CSCI 1321 (Principles of Algorithm Design II), Spring 2001:
Homework 51

Assigned:
March 9, 2001.

Due:
March 23, 2001, at 5pm.

Credit:
40 points, plus up to 20 points extra credit.


Contents

Problem statement

You are to implement a dynamic array class using arrays and dynamic memory. Two approaches to implementing this class are presented here; you can implement either one you choose, or for extra credit you may implement both. The approaches differ in their strategies for when to resize arrays. You are to determine how these strategies affect program efficiency; if you implement the class both ways, you will be able to compare the two.

As always, please read through the entire assignment before beginning to code; timing your code might be easier if you read through that section first.

Introduction

A dynamic array is an array that grows and shrinks as more or less storage is needed. For example, the STL vector class supports dynamic array operations. As more elements are added to a vector, e.g., using push_back(), it increases in size. If elements are removed, e.g., using pop_back(), it decreases in size. Thus, users can avoid the requirement of specifying an ordinary array's maximum size at creation time.

In this homework, we will implement a dynamic-array class, i.e., a primitive substitute for the STL vector class.

What the class must provide

dynamicArray objects should support the operations listed in the following table.

Function prototype Example use Explanation
dynamicArray(void) dynamicArray v; Creates an object with no items.
length_pos dynamicArray::length_pos i = v.size(); Type specifying array's length or a position within array.
item_type dynamicArray::item_type i = v.pop_back(); Type specifying an array element.
void push_back(const item_type & item) v.push_back(17); Appends the given item to the end of the array.
item_type pop_back(void) int i = v.pop_back(); Removes the last element of the array and returns it.
length_pos size(void) dynamicArray::length_pos i = v.size(); Returns the number of items in array.
item_type get(const length_pos i) int i = v.get(0); Returns the item stored at the specified position.
void set(const length_pos i, const item_type & item) v.set(0,3); Stores the second parameter in the position specified by the first parameter.

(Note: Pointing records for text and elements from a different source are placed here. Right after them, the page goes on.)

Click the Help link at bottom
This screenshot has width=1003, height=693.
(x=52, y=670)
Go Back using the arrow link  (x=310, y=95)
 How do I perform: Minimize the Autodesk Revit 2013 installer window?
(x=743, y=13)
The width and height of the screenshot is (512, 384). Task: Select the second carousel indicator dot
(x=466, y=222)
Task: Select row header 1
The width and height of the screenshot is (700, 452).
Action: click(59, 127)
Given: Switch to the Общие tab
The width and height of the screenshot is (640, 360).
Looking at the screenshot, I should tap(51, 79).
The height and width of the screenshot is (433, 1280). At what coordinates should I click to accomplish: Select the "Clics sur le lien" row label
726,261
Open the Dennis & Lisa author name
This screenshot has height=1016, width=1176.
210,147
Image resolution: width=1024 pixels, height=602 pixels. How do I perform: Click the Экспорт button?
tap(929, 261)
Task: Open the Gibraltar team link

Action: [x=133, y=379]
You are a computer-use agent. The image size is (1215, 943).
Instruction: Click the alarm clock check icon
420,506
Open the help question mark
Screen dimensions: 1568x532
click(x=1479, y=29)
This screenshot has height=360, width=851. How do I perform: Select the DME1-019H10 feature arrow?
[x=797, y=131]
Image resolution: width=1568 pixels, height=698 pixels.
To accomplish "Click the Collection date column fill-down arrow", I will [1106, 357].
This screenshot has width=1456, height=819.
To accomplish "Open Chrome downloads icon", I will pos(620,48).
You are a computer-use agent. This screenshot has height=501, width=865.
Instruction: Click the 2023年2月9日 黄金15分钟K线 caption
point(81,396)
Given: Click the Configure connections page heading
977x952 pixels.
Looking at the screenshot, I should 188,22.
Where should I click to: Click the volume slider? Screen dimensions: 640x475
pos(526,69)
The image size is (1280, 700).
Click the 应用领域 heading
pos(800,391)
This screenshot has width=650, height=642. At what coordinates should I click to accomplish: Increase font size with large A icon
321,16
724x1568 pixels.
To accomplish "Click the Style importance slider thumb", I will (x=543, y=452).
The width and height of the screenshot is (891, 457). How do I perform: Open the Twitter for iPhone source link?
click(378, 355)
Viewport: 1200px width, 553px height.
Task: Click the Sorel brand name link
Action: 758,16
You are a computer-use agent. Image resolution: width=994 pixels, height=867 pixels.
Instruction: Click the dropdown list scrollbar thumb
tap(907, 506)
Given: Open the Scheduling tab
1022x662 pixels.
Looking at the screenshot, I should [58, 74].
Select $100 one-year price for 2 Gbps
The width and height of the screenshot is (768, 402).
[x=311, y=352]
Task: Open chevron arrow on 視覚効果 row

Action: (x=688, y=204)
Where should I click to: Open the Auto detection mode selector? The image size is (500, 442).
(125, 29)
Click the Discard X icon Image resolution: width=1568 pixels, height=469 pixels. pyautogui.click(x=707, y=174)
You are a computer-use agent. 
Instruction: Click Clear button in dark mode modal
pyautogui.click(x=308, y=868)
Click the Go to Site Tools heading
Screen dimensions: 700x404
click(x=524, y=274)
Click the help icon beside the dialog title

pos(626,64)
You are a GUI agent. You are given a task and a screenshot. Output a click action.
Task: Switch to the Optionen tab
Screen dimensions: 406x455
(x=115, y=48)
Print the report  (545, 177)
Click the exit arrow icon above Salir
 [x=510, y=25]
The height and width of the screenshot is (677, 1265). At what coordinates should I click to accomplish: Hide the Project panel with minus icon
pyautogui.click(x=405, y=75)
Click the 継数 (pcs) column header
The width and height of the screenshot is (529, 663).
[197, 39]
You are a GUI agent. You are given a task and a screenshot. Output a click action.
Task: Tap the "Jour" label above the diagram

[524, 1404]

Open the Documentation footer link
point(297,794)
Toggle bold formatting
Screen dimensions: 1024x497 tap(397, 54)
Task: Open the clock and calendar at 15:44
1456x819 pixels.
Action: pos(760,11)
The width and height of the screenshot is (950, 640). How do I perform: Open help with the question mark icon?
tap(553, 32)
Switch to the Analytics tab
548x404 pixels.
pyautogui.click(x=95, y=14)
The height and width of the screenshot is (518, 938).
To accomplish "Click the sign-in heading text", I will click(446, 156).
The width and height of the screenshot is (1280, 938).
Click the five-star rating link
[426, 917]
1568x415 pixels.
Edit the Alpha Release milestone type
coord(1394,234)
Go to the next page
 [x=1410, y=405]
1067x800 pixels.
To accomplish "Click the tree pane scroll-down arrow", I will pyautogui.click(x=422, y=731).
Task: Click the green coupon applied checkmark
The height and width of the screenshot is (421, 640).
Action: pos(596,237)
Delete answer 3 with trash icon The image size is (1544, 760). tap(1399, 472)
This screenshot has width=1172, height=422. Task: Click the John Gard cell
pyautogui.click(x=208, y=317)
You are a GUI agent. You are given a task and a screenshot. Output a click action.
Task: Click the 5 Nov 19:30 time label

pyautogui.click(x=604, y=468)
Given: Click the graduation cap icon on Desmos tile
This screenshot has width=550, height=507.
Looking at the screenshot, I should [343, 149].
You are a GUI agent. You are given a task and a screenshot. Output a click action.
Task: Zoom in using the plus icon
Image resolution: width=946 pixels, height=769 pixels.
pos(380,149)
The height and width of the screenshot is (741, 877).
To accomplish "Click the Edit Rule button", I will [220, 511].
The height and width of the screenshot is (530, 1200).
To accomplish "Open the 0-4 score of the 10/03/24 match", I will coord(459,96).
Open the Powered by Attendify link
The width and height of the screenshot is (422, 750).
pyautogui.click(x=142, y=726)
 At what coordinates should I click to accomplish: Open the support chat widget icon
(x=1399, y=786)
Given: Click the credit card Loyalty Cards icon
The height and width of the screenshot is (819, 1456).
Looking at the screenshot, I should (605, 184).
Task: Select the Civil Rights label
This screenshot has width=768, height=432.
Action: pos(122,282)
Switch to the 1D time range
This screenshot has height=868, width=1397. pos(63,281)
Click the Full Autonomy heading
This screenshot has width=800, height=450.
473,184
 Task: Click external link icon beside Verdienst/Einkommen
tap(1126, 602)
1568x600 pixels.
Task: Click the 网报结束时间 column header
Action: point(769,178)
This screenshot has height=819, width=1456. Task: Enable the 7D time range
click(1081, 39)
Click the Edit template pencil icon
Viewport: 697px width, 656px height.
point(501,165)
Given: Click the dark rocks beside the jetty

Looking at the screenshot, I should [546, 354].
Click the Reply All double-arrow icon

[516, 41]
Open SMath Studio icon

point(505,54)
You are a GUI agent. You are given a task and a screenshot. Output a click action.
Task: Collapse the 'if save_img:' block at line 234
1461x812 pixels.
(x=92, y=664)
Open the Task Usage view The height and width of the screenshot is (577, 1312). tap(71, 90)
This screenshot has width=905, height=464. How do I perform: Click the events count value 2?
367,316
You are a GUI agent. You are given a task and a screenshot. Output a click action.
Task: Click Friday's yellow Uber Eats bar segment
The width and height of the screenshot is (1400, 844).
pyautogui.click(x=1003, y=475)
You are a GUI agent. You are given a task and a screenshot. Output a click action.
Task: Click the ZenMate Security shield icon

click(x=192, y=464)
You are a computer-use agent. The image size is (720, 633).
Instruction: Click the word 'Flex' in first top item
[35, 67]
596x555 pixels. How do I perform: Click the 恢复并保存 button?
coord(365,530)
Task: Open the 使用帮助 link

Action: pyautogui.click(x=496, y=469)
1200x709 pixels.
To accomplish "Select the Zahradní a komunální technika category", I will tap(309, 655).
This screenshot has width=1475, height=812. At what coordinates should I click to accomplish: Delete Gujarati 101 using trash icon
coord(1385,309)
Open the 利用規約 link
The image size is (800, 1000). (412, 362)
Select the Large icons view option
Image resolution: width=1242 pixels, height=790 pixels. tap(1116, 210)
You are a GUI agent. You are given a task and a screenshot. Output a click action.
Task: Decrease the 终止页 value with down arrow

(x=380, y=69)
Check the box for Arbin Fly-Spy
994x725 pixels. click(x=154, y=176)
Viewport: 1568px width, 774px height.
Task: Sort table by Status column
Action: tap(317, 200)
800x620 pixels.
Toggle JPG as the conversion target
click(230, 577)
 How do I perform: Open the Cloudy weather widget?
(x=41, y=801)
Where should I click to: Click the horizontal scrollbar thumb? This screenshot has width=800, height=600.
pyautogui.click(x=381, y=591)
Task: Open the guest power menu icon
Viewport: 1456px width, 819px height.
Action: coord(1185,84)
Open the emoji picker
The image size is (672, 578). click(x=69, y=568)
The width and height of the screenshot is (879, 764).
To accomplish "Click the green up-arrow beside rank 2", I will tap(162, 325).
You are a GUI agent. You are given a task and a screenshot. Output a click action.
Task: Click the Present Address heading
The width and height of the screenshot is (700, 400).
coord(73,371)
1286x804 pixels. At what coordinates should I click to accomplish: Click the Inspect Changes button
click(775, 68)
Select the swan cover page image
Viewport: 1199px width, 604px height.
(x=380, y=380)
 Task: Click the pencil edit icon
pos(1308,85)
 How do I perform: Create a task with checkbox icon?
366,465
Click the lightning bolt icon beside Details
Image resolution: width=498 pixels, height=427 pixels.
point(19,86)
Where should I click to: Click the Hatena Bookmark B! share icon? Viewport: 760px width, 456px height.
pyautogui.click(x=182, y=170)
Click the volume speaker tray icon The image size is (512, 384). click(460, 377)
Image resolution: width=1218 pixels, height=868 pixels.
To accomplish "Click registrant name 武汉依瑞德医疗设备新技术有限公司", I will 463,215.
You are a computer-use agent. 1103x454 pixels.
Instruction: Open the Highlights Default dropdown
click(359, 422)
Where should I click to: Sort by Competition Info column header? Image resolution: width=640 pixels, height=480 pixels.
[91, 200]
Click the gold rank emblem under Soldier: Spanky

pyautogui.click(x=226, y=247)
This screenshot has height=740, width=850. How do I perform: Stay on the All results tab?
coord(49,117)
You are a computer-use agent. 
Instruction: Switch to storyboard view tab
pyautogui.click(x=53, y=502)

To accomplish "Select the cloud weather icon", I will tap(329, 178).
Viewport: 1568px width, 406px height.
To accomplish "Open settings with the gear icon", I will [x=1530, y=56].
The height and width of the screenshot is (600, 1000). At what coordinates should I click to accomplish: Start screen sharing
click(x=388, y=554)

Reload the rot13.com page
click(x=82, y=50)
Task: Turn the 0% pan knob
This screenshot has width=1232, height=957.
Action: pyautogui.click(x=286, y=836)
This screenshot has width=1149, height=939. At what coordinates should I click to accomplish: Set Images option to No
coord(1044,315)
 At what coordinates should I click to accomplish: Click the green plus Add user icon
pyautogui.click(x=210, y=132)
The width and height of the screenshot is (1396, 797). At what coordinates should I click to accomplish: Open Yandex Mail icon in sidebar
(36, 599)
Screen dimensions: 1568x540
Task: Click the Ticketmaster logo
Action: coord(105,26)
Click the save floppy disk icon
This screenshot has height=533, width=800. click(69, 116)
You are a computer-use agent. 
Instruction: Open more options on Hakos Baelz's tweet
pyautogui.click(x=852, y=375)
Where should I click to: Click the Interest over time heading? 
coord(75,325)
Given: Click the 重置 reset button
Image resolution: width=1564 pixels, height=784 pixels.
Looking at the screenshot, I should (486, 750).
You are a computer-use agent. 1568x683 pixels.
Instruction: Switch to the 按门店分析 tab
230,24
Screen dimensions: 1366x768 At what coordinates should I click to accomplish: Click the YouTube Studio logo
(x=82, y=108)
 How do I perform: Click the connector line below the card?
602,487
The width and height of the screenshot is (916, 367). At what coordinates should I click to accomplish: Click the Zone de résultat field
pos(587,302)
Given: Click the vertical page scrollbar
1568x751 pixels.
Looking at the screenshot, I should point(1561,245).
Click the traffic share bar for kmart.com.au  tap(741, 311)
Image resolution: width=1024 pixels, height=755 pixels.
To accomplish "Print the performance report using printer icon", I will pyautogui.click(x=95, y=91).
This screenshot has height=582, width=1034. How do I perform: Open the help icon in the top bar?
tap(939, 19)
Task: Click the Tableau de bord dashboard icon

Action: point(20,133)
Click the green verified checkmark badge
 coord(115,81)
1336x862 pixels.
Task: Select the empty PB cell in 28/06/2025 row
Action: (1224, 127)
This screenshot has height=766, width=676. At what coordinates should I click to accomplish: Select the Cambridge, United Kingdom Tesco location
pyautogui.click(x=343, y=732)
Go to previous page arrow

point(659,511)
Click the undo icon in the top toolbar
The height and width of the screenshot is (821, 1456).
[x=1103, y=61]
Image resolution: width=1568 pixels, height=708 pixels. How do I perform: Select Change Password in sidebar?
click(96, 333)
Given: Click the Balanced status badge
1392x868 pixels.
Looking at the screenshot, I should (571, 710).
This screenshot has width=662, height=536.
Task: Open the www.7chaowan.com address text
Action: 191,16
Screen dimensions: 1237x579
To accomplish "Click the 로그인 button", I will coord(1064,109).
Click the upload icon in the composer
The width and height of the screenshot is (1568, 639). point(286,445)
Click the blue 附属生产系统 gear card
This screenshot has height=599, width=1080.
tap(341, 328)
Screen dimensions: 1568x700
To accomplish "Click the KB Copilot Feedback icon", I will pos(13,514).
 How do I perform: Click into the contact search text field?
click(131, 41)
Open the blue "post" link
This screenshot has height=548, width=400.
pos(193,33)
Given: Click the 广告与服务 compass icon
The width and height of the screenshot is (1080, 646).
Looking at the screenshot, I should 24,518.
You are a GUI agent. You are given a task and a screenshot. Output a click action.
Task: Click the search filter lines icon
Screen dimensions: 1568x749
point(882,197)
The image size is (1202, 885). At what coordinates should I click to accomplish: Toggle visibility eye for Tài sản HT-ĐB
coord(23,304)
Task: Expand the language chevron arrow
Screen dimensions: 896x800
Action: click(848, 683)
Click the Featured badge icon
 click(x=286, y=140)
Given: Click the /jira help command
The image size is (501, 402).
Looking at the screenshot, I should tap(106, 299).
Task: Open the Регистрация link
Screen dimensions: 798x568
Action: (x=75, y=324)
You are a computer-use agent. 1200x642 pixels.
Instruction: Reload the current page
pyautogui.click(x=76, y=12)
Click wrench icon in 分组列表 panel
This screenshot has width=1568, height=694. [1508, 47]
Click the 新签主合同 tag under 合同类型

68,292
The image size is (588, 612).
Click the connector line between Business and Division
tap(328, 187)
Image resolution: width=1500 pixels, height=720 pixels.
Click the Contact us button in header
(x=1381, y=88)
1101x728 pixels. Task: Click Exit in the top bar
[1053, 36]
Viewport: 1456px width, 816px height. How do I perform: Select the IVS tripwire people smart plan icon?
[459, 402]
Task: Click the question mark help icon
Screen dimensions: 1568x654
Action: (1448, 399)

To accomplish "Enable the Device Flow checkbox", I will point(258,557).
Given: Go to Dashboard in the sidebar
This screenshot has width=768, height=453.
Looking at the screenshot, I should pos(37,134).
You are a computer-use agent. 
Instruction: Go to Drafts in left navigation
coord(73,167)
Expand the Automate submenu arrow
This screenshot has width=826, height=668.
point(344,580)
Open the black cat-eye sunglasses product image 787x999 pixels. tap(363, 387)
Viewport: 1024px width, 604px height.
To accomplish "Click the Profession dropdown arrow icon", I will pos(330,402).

If in doubt about a function's semantics, read about the corresponding function in the STL vector class. push_back() increases the number of items stored in the dynamicArray object, while pop_back() decreases the number of items. Using pop_back() on an array with no elements is undefined; you choose whether to check for this case or not. (This might be a good place to use assert().) Similarly, get() and set() can optionally check for acceptable position values (i.e., not bigger than the array's size). Define a copy constructor, an assignment operator, and a destructor if necessary. (Hint: They are necessary.)

Assume the dynamic array stores ints, but notice how easy it will be to change to a different type by changing the definition of item_type. Positions are numbered just as for ordinary arrays and STL vectors: The ``leftmost'' element is numbered 0 and the ``rightmost'' element has number n - 1 if the array has n items.

Implementation

Your mission in this assignment is to define a class dynamicArray that provides the functions and types described in the preceding section. You are to implement the class using new, delete, and arrays, not using vectors or other library classes. You may, however, use the simple array class presented in lecture (dArray.h) as a starting point.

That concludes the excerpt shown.